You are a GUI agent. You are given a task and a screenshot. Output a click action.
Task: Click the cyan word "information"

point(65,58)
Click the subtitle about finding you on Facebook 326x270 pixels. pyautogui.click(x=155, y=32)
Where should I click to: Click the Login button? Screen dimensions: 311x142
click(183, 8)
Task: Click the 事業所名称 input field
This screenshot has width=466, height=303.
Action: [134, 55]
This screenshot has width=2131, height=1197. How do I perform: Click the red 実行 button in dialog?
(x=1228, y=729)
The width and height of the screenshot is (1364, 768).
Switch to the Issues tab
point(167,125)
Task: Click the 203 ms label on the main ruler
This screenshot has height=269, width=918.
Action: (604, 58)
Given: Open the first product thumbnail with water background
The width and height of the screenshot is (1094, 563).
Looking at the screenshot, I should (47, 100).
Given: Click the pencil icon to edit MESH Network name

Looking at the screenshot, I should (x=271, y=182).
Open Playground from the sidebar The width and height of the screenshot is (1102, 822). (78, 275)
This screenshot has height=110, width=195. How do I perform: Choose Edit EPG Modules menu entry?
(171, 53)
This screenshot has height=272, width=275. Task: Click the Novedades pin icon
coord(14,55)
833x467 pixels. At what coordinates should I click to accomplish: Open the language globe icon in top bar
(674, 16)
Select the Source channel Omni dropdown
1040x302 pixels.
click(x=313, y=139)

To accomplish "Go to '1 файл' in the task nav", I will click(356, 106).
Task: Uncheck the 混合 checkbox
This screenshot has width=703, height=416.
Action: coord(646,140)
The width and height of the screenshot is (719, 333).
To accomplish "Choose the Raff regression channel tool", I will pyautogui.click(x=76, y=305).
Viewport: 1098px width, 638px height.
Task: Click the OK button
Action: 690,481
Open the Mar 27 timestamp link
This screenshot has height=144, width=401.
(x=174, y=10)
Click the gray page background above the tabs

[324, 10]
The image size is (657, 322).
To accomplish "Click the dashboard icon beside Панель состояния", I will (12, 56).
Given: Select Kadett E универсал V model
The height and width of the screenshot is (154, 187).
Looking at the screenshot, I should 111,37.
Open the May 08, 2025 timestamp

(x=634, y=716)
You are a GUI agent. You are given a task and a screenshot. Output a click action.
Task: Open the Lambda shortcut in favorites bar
- - - -
• [YOUR OBJECTIVE]
Rewrite every line of the material above as a numbered list, leaving out the blank lines.

• [OUTPUT OF THE EXERCISE]
1. You are a GUI agent. You are given a task and a screenshot. Output a click action.
2. Task: Click the cyan word "information"
3. point(65,58)
4. Click the subtitle about finding you on Facebook 326x270 pixels. pyautogui.click(x=155, y=32)
5. Where should I click to: Click the Login button? Screen dimensions: 311x142
6. click(183, 8)
7. Task: Click the 事業所名称 input field
8. This screenshot has width=466, height=303.
9. Action: [134, 55]
10. This screenshot has width=2131, height=1197. How do I perform: Click the red 実行 button in dialog?
11. (x=1228, y=729)
12. The width and height of the screenshot is (1364, 768).
13. Switch to the Issues tab
14. point(167,125)
15. Task: Click the 203 ms label on the main ruler
16. This screenshot has height=269, width=918.
17. Action: (604, 58)
18. Given: Open the first product thumbnail with water background
19. The width and height of the screenshot is (1094, 563).
20. Looking at the screenshot, I should (47, 100).
21. Given: Click the pencil icon to edit MESH Network name
22. Looking at the screenshot, I should (x=271, y=182).
23. Open Playground from the sidebar The width and height of the screenshot is (1102, 822). (78, 275)
24. This screenshot has height=110, width=195. How do I perform: Choose Edit EPG Modules menu entry?
25. (171, 53)
26. This screenshot has height=272, width=275. Task: Click the Novedades pin icon
27. coord(14,55)
28. 833x467 pixels. At what coordinates should I click to accomplish: Open the language globe icon in top bar
29. (674, 16)
30. Select the Source channel Omni dropdown
31. 1040x302 pixels.
32. click(x=313, y=139)
33. To accomplish "Go to '1 файл' in the task nav", I will click(356, 106).
34. Task: Uncheck the 混合 checkbox
35. This screenshot has width=703, height=416.
36. Action: coord(646,140)
37. The width and height of the screenshot is (719, 333).
38. To accomplish "Choose the Raff regression channel tool", I will pyautogui.click(x=76, y=305).
39. Viewport: 1098px width, 638px height.
40. Task: Click the OK button
41. Action: 690,481
42. Open the Mar 27 timestamp link
43. This screenshot has height=144, width=401.
44. (x=174, y=10)
45. Click the gray page background above the tabs
46. [324, 10]
47. The image size is (657, 322).
48. To accomplish "Click the dashboard icon beside Панель состояния", I will (12, 56).
49. Given: Select Kadett E универсал V model
50. The height and width of the screenshot is (154, 187).
51. Looking at the screenshot, I should 111,37.
52. Open the May 08, 2025 timestamp
53. (x=634, y=716)
54. You are a GUI agent. You are given a task and a screenshot. Output a click action.
55. Task: Open the Lambda shortcut in favorites bar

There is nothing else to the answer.